%%

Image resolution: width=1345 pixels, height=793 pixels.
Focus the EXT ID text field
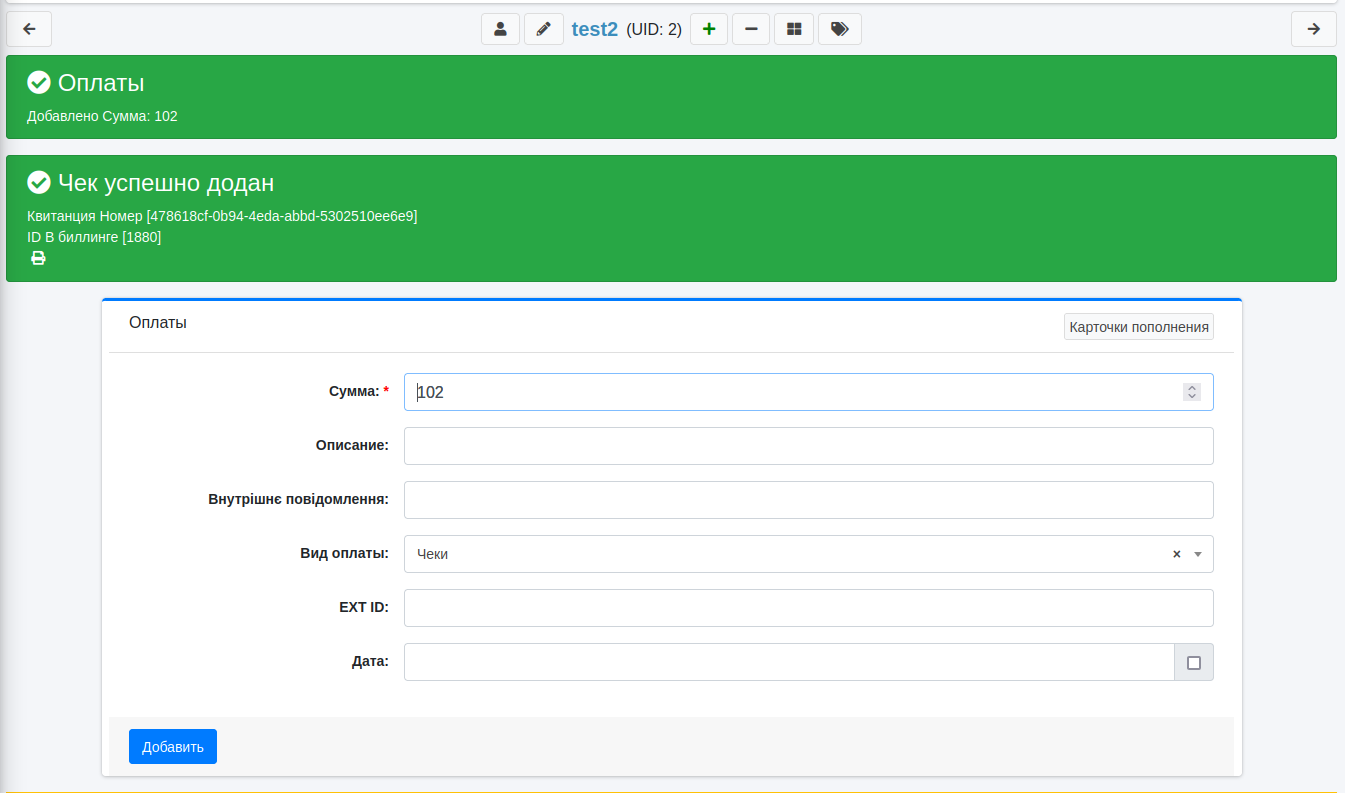808,608
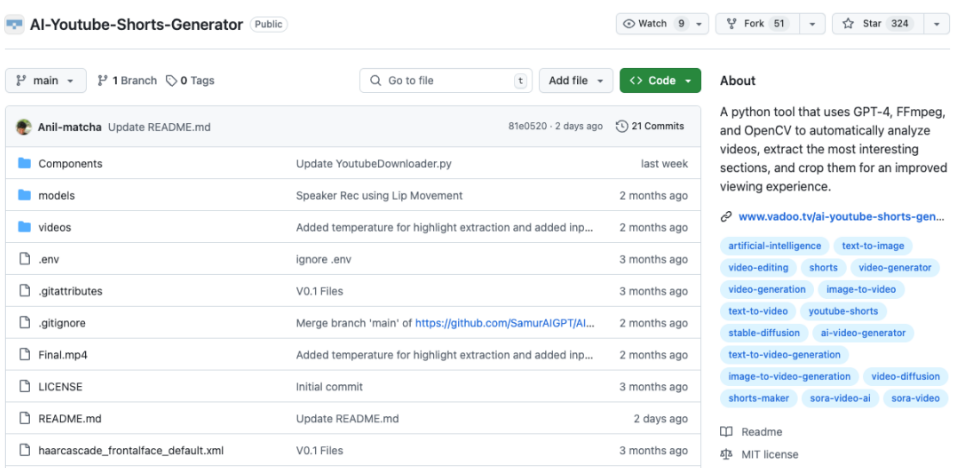Screen dimensions: 953x468
Task: Select the youtube-shorts topic tag
Action: pos(843,311)
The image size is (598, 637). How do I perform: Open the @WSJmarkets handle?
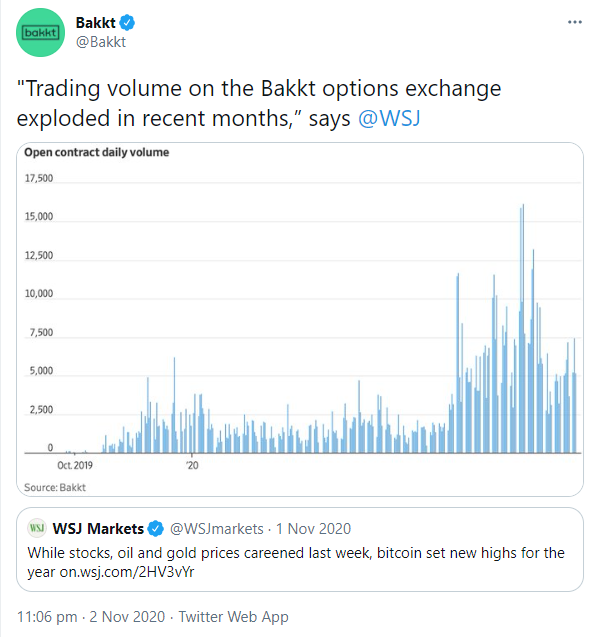coord(217,529)
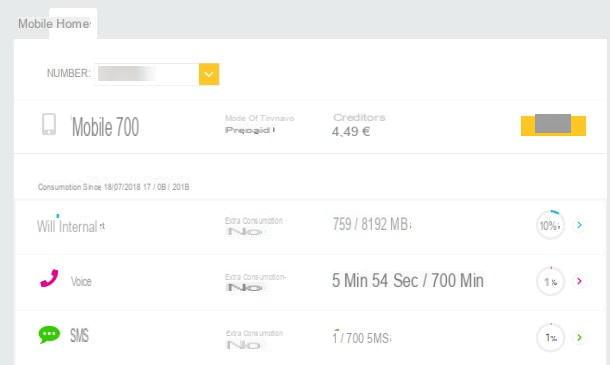Click the pink Voice phone icon
Viewport: 610px width, 365px height.
click(49, 278)
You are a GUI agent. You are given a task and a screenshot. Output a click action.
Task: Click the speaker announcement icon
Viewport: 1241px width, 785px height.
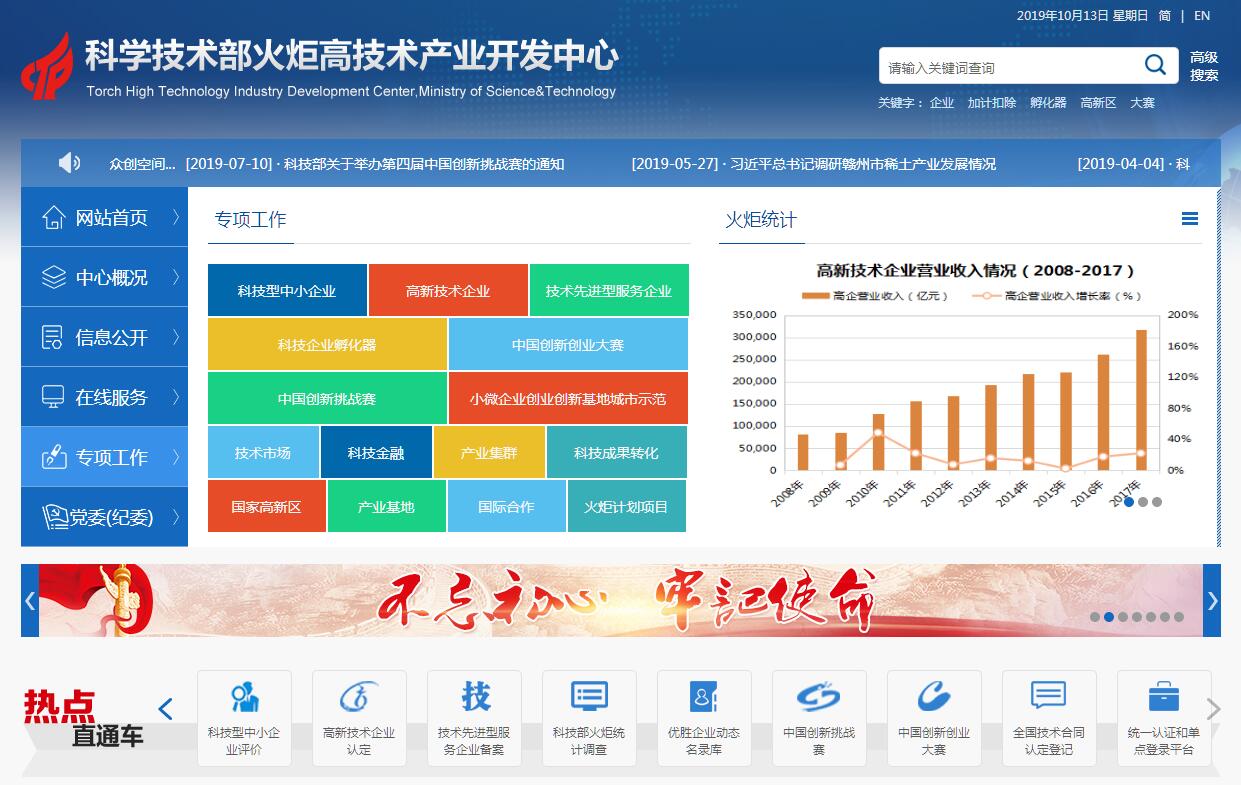point(69,163)

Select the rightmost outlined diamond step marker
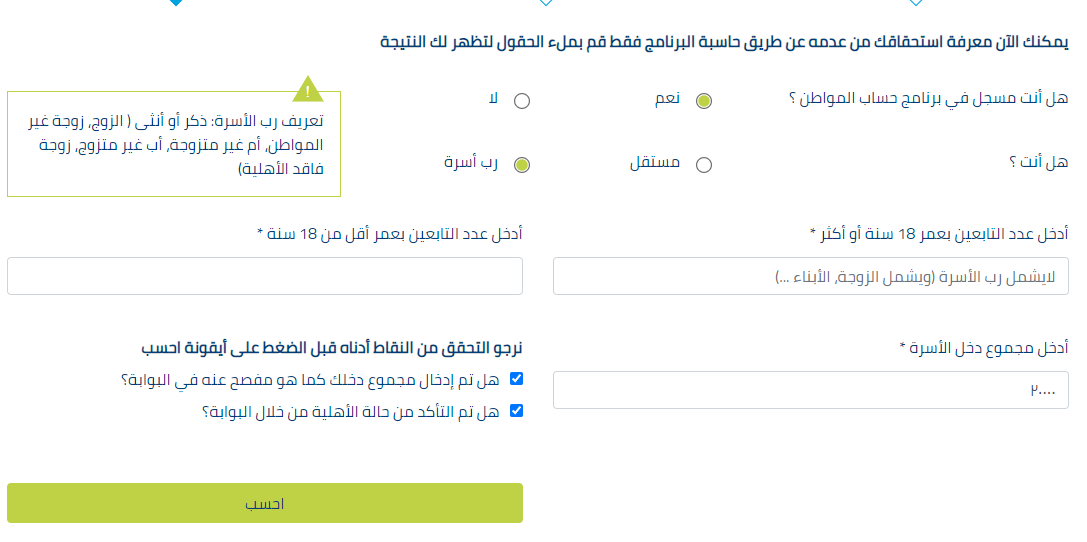coord(916,2)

%%

▶ _Task description_
Word for word, restate the lines from the line with "Viewport: 1241px width, 785px height." through the last line of the entries, and nothing beyond them. Omit pictures.

▶ _Answer to the problem_
Viewport: 1241px width, 785px height.
point(69,163)

Select the rightmost outlined diamond step marker
coord(916,2)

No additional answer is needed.